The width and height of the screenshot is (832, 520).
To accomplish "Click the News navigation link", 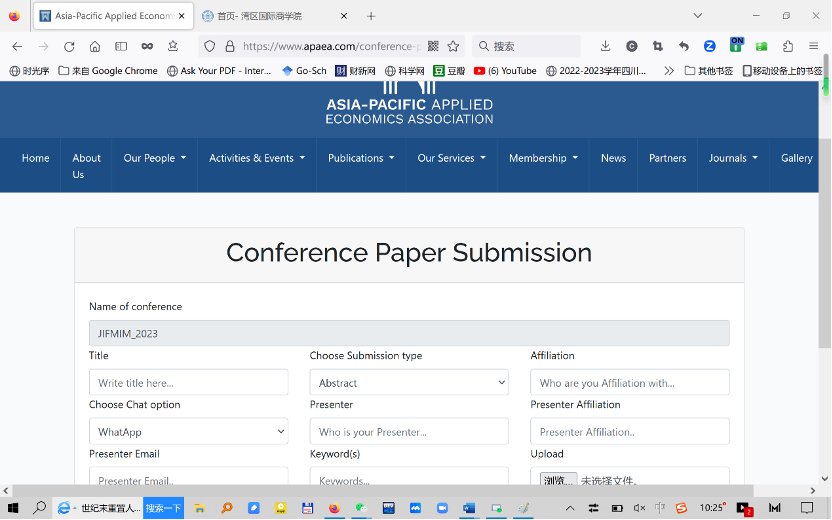I will click(613, 158).
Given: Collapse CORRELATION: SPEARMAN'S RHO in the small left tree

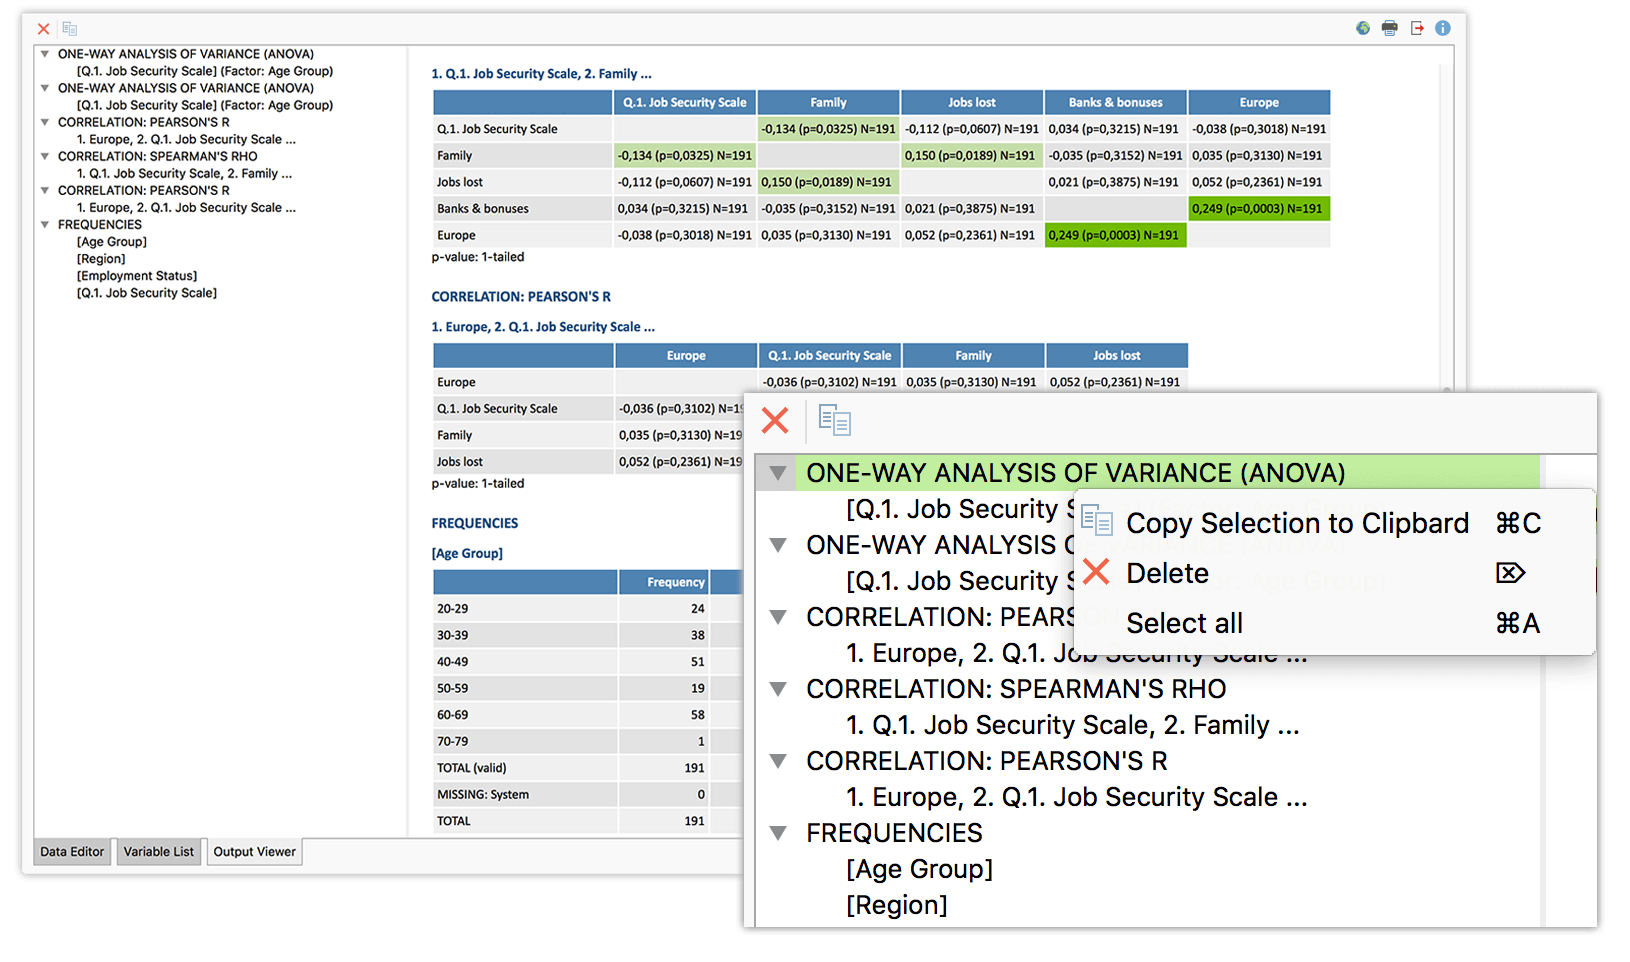Looking at the screenshot, I should [x=45, y=157].
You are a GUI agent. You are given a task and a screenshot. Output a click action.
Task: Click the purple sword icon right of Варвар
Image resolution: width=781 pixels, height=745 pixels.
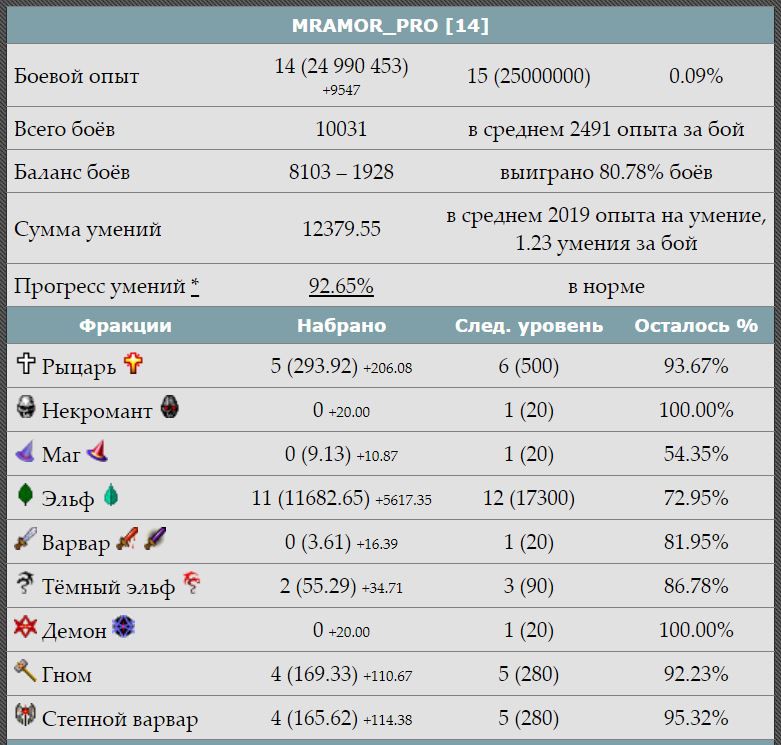pyautogui.click(x=155, y=541)
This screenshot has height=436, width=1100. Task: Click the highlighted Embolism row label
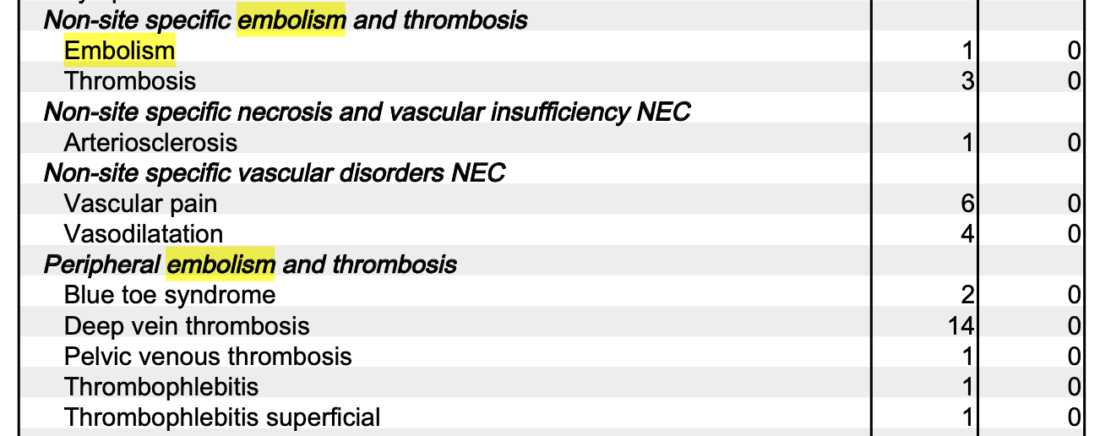pos(119,51)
------------------------------------------------
Your goal: Repeat word for word the lines from the one holding "Image resolution: width=781" through the last line of the listing above, including both ends. Drop the pictures.

Written reply:
Image resolution: width=781 pixels, height=745 pixels.
pyautogui.click(x=155, y=541)
This screenshot has height=436, width=1100. Task: Click the highlighted Embolism row label
pos(119,51)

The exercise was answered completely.